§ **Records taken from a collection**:
────────
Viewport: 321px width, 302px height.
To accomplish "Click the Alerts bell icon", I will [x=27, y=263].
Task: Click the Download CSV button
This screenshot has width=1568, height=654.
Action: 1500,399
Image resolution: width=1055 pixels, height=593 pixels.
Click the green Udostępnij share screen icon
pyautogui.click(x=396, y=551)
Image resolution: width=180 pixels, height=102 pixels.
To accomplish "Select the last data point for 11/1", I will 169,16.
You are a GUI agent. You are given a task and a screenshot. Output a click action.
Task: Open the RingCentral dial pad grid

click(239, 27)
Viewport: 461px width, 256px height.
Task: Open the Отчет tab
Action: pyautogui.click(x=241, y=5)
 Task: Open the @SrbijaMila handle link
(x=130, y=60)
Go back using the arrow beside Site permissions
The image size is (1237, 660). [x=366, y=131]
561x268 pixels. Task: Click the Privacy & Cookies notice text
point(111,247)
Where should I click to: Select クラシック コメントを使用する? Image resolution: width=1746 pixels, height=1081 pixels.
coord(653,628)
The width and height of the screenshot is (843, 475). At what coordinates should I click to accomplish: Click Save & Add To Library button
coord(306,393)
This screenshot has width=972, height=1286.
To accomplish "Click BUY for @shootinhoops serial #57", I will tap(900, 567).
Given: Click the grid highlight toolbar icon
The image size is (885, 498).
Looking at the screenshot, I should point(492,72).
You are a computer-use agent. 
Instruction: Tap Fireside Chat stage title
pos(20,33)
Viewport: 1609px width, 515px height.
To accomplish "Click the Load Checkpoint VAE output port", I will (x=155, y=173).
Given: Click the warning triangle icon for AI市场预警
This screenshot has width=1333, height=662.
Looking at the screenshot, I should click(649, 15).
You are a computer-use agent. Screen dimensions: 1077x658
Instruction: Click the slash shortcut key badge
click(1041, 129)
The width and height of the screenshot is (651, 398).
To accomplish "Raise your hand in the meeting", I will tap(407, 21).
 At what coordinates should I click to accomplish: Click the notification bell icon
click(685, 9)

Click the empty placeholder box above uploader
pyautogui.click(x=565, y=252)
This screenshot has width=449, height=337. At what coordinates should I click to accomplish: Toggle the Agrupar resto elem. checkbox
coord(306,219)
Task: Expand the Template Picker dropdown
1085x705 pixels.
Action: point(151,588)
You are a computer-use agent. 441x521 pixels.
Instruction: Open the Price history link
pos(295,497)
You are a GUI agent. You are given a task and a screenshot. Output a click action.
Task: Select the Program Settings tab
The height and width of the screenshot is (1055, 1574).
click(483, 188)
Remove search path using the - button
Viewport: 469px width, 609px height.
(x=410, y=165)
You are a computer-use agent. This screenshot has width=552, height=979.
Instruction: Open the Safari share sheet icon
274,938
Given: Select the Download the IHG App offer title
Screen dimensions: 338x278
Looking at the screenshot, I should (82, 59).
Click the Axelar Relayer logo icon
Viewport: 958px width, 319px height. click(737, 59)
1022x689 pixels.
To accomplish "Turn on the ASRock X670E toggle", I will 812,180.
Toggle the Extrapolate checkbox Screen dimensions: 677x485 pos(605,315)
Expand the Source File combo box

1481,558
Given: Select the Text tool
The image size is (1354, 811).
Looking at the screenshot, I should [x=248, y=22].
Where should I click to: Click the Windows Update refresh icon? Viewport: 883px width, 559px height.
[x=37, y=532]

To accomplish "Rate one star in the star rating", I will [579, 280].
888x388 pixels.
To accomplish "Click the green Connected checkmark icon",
────────
§ **Aim**: Turn the part of the data that opens with the line containing "Where should I click to: Select" and closes with the line containing "Looking at the screenshot, I should point(492,72)." into a numbered list, one line per item, with both of those lines included and any blank lines left out.

§ **Written response**:
1. Where should I click to: Select クラシック コメントを使用する? Image resolution: width=1746 pixels, height=1081 pixels.
2. coord(653,628)
3. The width and height of the screenshot is (843, 475). At what coordinates should I click to accomplish: Click Save & Add To Library button
4. coord(306,393)
5. This screenshot has width=972, height=1286.
6. To accomplish "Click BUY for @shootinhoops serial #57", I will tap(900, 567).
7. Given: Click the grid highlight toolbar icon
8. The image size is (885, 498).
9. Looking at the screenshot, I should point(492,72).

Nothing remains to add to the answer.